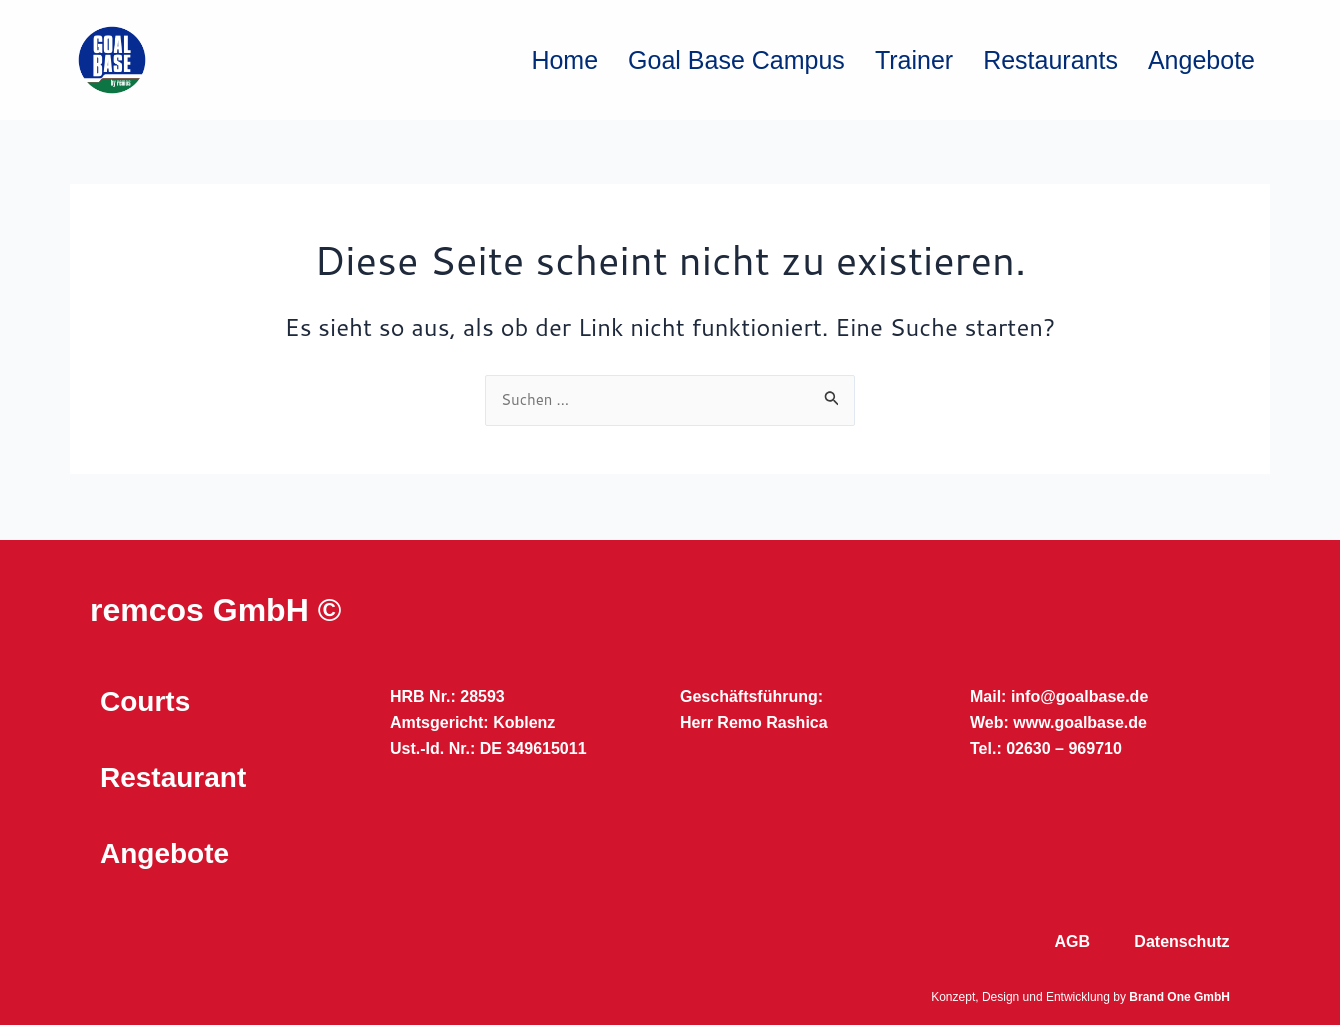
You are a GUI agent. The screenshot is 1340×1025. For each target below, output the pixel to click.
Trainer (914, 60)
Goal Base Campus (736, 60)
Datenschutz (1181, 941)
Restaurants (1050, 60)
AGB (1072, 941)
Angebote (1201, 60)
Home (564, 60)
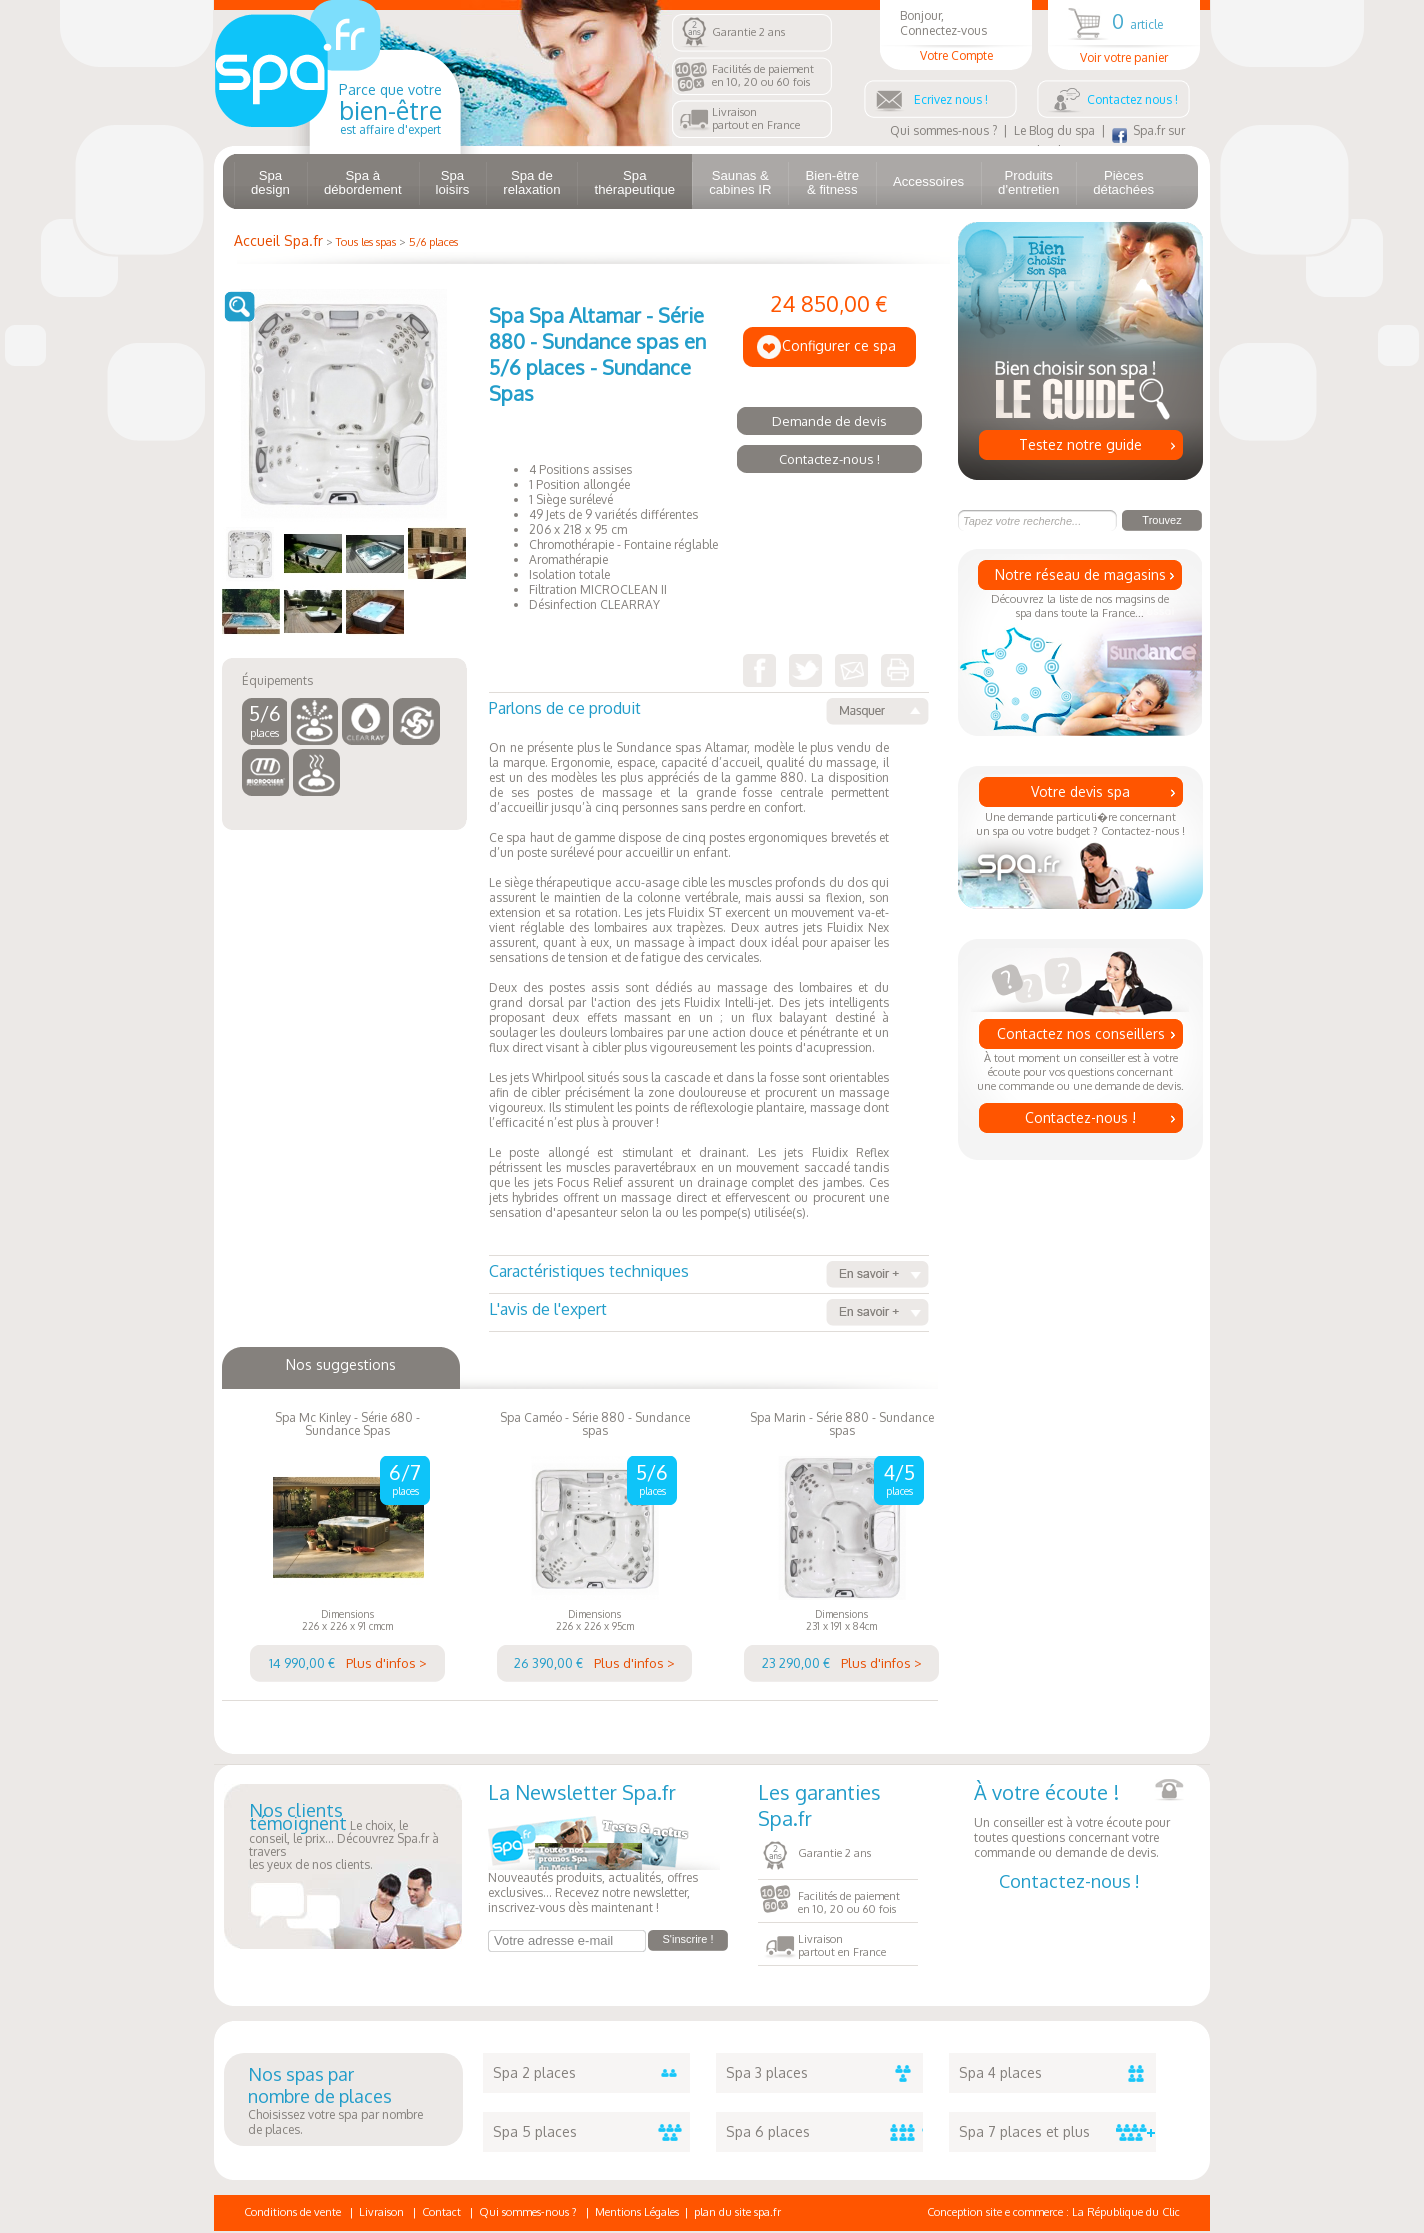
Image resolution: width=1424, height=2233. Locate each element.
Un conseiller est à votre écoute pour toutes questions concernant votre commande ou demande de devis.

== == ==

» **Set exercise**
Can you pull every line of text from the entries above, word for word, while leaving out the pictures?

» **Solution to the problem**
You are a GUI agent. The screenshot is 1340×1025. For each target below, output the pixel to click.
Trainer (914, 60)
Goal Base Campus (736, 60)
Datenschutz (1181, 941)
Restaurants (1050, 60)
AGB (1072, 941)
Angebote (1201, 60)
Home (564, 60)
Image resolution: width=1424, height=2233. Locate each element.
Un conseiller est à votre écoute pour toutes questions concernant votre commande ou demande de devis.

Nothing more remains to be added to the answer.